For my part, I can tell you that my high EE, at times, was directly related to the attitude of the clinician and the current status of my daughter. When things were going well and we were all working well together: low EE. Perhaps EE is a measure of the clinician as much as of the family.


  1. As one who has "a complex relationship with her daughter" (to which to her enormous credit my beloved daughter simply stated "of course she does, anything else would be weird") perhaps I am too inadequate a specimen of human kind to comment here, but that isn't going to stop me is it ;-) I say to you YES! In any given interview situation (and what clinician ever interviews a parent or child in anything other than a stressful, interview type situation?) ANYONE, let alone someone faced with a life threatening illness in their child, is likely either to express emotion or clam up and seem "cold and unfeeling". In my limited experience it is the relationship between parent and clinician that it "complex".

  2. I get tired of the games they'd like us to play. Being calm when you are worried about what will happen is like swimming against the tide. Then they say that if WE keep in our emotions we are prone to heart disease. Hair can turn gray overnight with too much stress.
    I wish they'd stop observing our every little move hoping to catch us and simply offer us a hand.

  3. -Guilty as charged!

    I'm "over-involved", "worry too much", probably have nasty comments written on d's charts re my "combative" and direct tone and lack of patience for too much BS, etc.

    Here's a question though, who is helping US with all of this high level of EE when you witness clinical staff make blanket negative comments to both your child as well as yourselves as parents re this illness? When you watch Dr's, nurses, etc. fumble clumsily through your child's care and treatment for months, (in our case now 1 year), - then turn around and decide the "failure" is our fault, or reach for the "she has to choose to get well" mantra...

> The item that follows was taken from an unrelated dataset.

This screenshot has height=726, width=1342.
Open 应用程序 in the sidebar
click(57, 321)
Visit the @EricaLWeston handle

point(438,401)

    For those of you who have been in the trenches long enough, how did you continually meet these trying moments in complete calm and detatchment when you weren't getting the help, support, and effective care/treatment for your child when you needed it most, and your child's health and wellbeing were played like a ping-pong ball?

    Like you point out Laura, my level of EE is very connected to the relative progress and effectiveness of our d's treatment by clinicians and especially her status- how can we as parents NOT be affected by this and express it accordingly?

    I'm much more likely to be jarred to a High-EE level when there is so much inconsistency and undermining with clinics, Dr's, therapist, dieticians, and way too many outdated and useless modes of ED treatment applications/strategies involved with our d's care vs keeping a steady, firm, but loving pace towards healing and full-health.

    I always find such irony in how the focus and studies are mostly limited to the families, when in fact the same studies and measurements need to be EQUALLY applied and published to those individuals our children, as well as ourselves, are being subjected to weekly, monthly for f/u care and treatment- they are not robots and purely objective within their practices, and some are downright worth avoiding. But where are those studies, ratings, and recommendations? Quite hypocritical and unfair, given the amount of emotion involved caring for anyone with this illness.

    I've found many times the emotions of clinicians, nurses, etc. are quite high, (even higher than ours!), as well as incredibly negative towards the patient and families, (especially in IP/OP residential programs), and how they presume this will not affect the quality of care, behavior of sufferer and their parents is really quite important to highlight as well.